▶ [SOURCE PASSAGE]:
****
American jeweler (1872–1954)

Minnie Augusta Jahnke (October 11, 1872 – March 14, 1954) was an American jeweler, based in Richmond, Virginia.

== Early life ==
Minnie Augusta Jahnke was born at "Shady Echo", her family's farm in Bon Air, Virginia, one of the ten children of Albert Franz Jahnke and Mary Beaufort Chalkley Jahnke. Her father was a jeweler, trained in Germany before he arrived in the United States. Several of her brothers were also jewelers.

== Career ==
When her brother died in the 1930s, Minnie Jahnke took over the family's jewelry shop in Richmond, where she had already worked for many years. She was known for buying, selling, and appraising antique gold, silver, clocks, gemstones, and other heirlooms, for prominent Southern families. She closed the business in 1952.

Minnie Jahnke was an active member of the Second Presbyterian Church in Richmond, and a charter member of Richmond's Quota Club and the Business and Professional Women's Club, involved in clubwork at the local and national levels.

== Personal life ==
Jahnke died in 1954, aged 81 years, at a hospital in Richmond. She was buried in Oakwood Cemetery. A road near Richmond is named for the Jahnke family of jewelers. The Jahnke family papers are held at the Valentine Museum in Richmond.
****
▶ [RECORD SET]:

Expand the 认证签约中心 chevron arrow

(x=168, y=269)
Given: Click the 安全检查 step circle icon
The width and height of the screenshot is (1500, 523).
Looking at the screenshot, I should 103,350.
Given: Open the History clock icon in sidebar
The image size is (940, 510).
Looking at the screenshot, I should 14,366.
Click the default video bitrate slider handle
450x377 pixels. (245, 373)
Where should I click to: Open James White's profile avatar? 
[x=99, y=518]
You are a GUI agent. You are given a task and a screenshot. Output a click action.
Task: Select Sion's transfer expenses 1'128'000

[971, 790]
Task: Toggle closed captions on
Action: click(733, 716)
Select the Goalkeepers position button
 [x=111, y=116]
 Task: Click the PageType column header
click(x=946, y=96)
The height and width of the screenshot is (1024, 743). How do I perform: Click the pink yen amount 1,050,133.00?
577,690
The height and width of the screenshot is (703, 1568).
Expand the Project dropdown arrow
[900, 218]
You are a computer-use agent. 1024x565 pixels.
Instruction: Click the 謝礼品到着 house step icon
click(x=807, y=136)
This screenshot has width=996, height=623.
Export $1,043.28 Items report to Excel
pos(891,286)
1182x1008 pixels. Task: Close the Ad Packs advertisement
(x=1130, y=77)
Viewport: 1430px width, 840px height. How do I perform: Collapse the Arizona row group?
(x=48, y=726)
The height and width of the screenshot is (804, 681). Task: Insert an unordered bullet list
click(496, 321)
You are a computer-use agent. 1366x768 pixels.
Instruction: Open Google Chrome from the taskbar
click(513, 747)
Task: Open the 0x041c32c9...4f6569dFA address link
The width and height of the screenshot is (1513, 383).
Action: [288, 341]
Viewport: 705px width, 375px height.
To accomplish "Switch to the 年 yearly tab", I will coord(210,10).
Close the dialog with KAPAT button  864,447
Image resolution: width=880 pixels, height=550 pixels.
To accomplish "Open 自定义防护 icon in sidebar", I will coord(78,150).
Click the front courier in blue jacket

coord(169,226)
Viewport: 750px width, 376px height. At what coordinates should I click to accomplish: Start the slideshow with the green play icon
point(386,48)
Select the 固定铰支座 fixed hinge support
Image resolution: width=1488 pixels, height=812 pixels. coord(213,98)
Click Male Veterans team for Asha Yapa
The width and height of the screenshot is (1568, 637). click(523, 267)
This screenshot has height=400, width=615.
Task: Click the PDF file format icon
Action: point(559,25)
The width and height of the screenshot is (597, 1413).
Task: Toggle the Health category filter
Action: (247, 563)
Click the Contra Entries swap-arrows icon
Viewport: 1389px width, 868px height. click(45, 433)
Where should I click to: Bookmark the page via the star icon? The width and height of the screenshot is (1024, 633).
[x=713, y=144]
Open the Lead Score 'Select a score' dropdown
****
▶ [WHAT YOU SHOULD DO]: Copy the text about the Richmond jeweler Minnie Augusta Jahnke word for word, from start to end. Work only from the text about Minnie Augusta Jahnke, not from anything else on the page.

▶ [RESULT OF THE TASK]:
American jeweler (1872–1954)

Minnie Augusta Jahnke (October 11, 1872 – March 14, 1954) was an American jeweler, based in Richmond, Virginia.

== Early life ==
Minnie Augusta Jahnke was born at "Shady Echo", her family's farm in Bon Air, Virginia, one of the ten children of Albert Franz Jahnke and Mary Beaufort Chalkley Jahnke. Her father was a jeweler, trained in Germany before he arrived in the United States. Several of her brothers were also jewelers.

== Career ==
When her brother died in the 1930s, Minnie Jahnke took over the family's jewelry shop in Richmond, where she had already worked for many years. She was known for buying, selling, and appraising antique gold, silver, clocks, gemstones, and other heirlooms, for prominent Southern families. She closed the business in 1952.

Minnie Jahnke was an active member of the Second Presbyterian Church in Richmond, and a charter member of Richmond's Quota Club and the Business and Professional Women's Club, involved in clubwork at the local and national levels.

== Personal life ==
Jahnke died in 1954, aged 81 years, at a hospital in Richmond. She was buried in Oakwood Cemetery. A road near Richmond is named for the Jahnke family of jewelers. The Jahnke family papers are held at the Valentine Museum in Richmond.